▶ **Texte présenté**
****************************************

Cette interrogation est née de la remarque de mon amie cinéphile : « Pourquoi est-ce qu’on imagine toujours l’écrivain à son bureau dans sa maison de campagne, avec un thé et un chat sur les genoux en train d’écouter du Mozart alors que la plupart du temps il griffonne sur un vieux prospectus pendant une conférence qui l’ennuie ou pendant qu’il fait un boulot alimentaire ? »

Plus sérieusement, qui écrit comme ça ?

Faisons tomber le mythe, je vais vous raconter une histoire d’écriture sportive, de procrastination guillerette et de chocapics.

« Tout est prêt. La tasse de thé chaï avec du miel de thym, le chat gris endormi sur les genoux, Fip en fond sonore, des stylos doux au toucher, un tas de feuilles blanches et surtout du temps libre. Les conditions parfaites sont réunies. Sauf l’inspiration, ou tout simplement l’envie d’écrire, qui ne se décide absolument pas à m’envoyer ne serait-ce qu’un ersatz de muse. Ce rectangle blanc, feuille A4, petit carnet à spirale clairefontaine ou document word, reste et restera immaculé.

L’angoisse de la page blanche, c’est surfait, moi j’ai l’angoisse de l’angoisse de la page blanche, une méta-peur si vous préférez. Alors pour ne pas risquer de provoquer cette angoisse, je n’organise JAMAIS toutes ces conditions idéales décrites plus haut.

****************************************

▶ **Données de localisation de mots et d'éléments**
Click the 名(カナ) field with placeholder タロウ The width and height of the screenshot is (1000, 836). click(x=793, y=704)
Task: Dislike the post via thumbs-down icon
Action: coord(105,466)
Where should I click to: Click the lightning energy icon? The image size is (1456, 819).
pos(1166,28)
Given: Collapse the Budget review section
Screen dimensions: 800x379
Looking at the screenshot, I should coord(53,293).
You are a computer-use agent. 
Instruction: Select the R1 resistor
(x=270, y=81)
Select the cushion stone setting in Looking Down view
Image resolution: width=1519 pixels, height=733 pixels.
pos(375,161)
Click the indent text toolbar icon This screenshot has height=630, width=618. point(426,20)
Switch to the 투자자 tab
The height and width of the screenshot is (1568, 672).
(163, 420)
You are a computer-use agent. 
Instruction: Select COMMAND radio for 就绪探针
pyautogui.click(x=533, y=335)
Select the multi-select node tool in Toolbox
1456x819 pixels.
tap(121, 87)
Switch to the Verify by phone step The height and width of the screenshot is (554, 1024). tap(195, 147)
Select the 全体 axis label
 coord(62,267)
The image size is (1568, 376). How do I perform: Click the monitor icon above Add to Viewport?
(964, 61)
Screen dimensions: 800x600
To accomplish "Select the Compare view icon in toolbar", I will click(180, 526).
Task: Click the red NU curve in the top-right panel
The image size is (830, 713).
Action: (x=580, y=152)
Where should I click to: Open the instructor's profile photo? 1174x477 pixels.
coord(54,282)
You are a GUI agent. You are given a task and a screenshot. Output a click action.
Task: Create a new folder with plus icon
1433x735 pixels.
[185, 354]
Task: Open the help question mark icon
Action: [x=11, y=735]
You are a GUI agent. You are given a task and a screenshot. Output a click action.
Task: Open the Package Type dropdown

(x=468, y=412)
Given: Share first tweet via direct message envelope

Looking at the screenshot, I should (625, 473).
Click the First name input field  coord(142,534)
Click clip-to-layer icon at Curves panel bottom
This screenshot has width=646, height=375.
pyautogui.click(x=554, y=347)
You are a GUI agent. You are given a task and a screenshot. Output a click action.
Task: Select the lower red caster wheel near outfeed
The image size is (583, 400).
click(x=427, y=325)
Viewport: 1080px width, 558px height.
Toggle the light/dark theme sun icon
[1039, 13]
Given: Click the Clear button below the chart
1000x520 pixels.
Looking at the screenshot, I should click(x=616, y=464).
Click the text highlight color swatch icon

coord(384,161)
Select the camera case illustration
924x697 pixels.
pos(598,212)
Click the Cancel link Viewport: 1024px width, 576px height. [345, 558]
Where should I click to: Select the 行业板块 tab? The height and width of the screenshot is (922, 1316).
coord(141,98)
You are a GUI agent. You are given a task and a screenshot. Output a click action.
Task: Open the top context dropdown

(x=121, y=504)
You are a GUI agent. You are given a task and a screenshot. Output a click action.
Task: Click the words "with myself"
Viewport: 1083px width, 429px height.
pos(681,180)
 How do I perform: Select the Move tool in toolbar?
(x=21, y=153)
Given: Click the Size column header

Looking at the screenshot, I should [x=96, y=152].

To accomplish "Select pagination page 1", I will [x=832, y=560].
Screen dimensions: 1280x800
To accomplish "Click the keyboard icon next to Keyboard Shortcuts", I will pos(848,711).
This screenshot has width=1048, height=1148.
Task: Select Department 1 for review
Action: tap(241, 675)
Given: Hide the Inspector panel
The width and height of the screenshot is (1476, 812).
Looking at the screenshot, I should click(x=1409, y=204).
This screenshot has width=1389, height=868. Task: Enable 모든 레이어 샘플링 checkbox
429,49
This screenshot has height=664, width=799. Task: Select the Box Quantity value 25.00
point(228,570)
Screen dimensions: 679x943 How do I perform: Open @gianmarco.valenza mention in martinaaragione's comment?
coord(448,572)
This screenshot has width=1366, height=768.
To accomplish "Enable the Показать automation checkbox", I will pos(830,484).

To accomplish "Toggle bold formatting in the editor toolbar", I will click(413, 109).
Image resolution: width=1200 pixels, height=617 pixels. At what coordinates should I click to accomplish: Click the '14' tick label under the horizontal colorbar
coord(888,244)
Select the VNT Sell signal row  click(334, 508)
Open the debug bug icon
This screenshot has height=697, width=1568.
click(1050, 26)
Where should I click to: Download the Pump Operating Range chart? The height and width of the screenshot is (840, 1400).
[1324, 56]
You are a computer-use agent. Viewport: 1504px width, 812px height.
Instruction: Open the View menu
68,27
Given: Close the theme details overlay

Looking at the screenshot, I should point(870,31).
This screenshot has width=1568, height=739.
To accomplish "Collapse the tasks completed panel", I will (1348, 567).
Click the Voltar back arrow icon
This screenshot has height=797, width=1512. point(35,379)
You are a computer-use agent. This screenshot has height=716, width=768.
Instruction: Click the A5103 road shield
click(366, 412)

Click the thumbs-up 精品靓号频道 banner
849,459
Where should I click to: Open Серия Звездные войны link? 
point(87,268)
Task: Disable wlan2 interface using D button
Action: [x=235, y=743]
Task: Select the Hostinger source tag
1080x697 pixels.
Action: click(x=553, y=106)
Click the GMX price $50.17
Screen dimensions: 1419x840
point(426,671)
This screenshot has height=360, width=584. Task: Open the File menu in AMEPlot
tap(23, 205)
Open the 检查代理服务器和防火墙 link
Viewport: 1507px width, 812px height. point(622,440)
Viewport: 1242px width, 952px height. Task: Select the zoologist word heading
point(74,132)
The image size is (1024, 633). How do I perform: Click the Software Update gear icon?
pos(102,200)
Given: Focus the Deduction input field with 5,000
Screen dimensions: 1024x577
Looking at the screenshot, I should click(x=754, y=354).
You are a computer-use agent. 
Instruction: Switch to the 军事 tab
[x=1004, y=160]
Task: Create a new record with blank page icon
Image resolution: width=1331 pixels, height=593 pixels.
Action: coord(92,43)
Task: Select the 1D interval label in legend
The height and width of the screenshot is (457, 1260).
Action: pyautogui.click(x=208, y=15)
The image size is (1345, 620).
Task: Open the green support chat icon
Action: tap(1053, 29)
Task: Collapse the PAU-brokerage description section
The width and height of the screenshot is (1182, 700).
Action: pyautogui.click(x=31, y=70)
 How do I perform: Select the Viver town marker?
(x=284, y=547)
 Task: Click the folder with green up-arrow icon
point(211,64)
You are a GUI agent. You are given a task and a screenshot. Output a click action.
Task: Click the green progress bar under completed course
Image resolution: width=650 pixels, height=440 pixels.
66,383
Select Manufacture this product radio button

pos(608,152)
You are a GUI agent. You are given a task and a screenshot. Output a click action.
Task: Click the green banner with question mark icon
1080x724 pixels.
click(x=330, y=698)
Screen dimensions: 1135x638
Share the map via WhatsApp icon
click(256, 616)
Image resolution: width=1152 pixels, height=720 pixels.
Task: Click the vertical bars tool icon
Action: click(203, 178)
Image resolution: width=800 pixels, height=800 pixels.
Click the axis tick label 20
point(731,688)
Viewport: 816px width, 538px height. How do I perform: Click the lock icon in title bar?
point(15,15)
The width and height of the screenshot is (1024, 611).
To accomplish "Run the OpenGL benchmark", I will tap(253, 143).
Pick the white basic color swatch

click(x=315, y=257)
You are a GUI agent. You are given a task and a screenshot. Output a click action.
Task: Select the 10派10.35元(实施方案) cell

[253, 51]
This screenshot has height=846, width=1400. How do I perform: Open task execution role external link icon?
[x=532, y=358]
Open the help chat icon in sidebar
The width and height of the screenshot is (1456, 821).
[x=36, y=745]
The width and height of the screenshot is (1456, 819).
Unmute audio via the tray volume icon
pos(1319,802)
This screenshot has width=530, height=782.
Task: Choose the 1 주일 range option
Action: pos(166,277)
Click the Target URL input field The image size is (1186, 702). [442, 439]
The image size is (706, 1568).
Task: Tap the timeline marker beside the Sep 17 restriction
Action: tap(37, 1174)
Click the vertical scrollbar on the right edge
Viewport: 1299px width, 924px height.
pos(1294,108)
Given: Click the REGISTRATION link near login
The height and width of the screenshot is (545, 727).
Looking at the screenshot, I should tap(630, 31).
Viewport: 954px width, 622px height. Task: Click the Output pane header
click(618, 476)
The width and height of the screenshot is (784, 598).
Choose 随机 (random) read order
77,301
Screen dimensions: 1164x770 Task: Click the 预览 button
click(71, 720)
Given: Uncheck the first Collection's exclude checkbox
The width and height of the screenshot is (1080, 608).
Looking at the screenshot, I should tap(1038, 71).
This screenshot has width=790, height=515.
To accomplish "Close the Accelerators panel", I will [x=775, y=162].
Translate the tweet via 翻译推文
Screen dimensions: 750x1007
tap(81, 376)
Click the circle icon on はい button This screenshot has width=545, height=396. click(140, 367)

****************************************

▶ **Consignes de l'exercice**
• a. Traduisez en anglais cette phrase du texte sur le mythe de l'écrivain : « Alors pour ne pas risquer de provoquer cette angoisse, je n’organise JAMAIS toutes ces conditions idéales décrites plus haut. »
• b. Poursuivez le texte sur le mythe de l'écrivain en partant de sa dernière phrase.

▶ **Réponses par consigne**
• a. So, so as not to risk bringing on that anxiety, I NEVER set up all the ideal conditions described above.

• b.
Non, ce qu’il me faut pour déclencher l’inspiration, c’est une situation terriblement ennuyeuse, une sensation d’enferment où l’écriture me paraîtrait la seule échappatoire : la salle d’attente de la CAF, un séminaire sur l’utilisation de la norme ISO dans le catalogage partagé, un exposé laborieux sur la sensation de regrets chez Du Bellay par un élève de 5e. Acculée dans un ennui mortel, c’est seulement à cet instant que mon cerveau active la compétence « écriture ». Ce qui est terrible, car en plus d’être affreusement impoli pour les conférenciers, ces conditions ne sont pas du tout confortables pour écrire. Il faut cacher à ses voisins de table ses notes sur le huitième chapitre de roman et faire semblant de s’intéresser à la norme ISO. Je préférerais infiniment arriver à écrire chez moi, dans la douceur du chat angora qui vient jouer avec le bout de mon crayon, poser ses pattes sur le clavier et phagocyter impitoyablement le coin de la feuille blanche.

Bon an mal an, j’ai fini par accepter cette contrainte. Mais le second écueil, sournois, qui guette, c’est que le plus souvent je finis par m’intéresser à la conférence qui est donnée, aux affiches dans la salle d’attente de la CAF, et la situation ennuyeuse cesse bien vite de l’être.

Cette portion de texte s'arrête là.